- EXERCISE DETAILS
Pick out every line in the records below that contains the string "plus". Case matters.

• • • •

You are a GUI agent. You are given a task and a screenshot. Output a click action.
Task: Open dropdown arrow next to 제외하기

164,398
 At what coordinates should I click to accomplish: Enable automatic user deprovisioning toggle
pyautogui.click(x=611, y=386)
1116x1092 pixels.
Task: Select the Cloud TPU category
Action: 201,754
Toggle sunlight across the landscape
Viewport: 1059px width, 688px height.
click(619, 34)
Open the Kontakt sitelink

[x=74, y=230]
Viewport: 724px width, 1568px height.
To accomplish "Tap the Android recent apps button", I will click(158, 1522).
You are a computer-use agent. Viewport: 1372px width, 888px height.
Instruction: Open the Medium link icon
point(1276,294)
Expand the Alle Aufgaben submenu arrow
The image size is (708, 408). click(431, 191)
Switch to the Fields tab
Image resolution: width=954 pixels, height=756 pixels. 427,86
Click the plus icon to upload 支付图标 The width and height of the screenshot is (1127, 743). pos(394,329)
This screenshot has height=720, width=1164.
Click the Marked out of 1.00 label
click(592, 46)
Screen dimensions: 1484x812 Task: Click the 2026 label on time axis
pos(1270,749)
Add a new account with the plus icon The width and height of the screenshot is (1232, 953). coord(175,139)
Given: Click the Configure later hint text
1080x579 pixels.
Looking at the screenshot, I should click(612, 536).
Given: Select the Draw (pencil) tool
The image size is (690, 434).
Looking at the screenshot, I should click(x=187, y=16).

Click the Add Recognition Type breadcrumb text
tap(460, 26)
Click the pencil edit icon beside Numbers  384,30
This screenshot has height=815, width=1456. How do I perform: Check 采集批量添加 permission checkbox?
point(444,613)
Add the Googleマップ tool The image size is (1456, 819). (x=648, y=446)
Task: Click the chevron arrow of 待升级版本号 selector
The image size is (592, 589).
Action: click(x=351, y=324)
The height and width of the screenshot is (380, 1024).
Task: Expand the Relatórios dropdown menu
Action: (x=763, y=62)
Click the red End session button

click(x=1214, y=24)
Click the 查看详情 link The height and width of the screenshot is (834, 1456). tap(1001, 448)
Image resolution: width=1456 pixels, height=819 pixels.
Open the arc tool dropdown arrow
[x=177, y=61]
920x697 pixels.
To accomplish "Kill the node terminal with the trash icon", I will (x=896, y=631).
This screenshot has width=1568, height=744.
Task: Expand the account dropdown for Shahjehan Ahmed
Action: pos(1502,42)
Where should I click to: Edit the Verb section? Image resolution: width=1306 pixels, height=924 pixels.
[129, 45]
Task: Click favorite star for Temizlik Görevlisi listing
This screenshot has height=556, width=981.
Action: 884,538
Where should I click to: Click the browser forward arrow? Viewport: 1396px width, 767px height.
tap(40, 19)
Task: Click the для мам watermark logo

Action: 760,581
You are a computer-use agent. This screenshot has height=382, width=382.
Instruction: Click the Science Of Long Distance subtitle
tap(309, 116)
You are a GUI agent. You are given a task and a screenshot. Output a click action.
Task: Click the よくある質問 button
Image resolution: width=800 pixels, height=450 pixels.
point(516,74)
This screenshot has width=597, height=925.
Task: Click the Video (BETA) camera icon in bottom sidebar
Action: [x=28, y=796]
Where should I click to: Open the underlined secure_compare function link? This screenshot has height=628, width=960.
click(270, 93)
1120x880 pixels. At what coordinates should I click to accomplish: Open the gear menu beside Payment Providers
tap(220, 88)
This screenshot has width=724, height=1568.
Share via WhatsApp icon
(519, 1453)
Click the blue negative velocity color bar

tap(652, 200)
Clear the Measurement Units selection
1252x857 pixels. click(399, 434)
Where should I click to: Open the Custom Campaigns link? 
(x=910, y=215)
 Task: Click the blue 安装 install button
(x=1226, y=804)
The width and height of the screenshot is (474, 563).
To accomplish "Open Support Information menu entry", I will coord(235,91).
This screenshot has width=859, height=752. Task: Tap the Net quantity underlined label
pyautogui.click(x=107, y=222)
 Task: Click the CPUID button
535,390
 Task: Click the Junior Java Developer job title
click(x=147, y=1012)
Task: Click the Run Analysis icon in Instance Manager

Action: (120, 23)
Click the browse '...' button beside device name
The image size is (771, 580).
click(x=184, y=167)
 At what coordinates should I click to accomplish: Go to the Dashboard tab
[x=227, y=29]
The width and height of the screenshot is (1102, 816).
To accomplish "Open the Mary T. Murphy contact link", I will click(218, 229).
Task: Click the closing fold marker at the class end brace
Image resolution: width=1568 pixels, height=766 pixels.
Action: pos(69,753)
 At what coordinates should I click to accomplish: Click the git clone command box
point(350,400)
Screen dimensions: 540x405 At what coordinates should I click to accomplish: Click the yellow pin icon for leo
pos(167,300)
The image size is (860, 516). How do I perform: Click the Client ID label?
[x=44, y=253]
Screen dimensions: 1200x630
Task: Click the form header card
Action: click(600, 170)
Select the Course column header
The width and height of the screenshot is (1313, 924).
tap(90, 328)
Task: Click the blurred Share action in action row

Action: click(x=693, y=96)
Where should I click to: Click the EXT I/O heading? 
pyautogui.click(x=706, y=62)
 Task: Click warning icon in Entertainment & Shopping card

• • • •

- FINAL RESULT
Click the plus icon to upload 支付图标 The width and height of the screenshot is (1127, 743). pos(394,329)
Add a new account with the plus icon The width and height of the screenshot is (1232, 953). coord(175,139)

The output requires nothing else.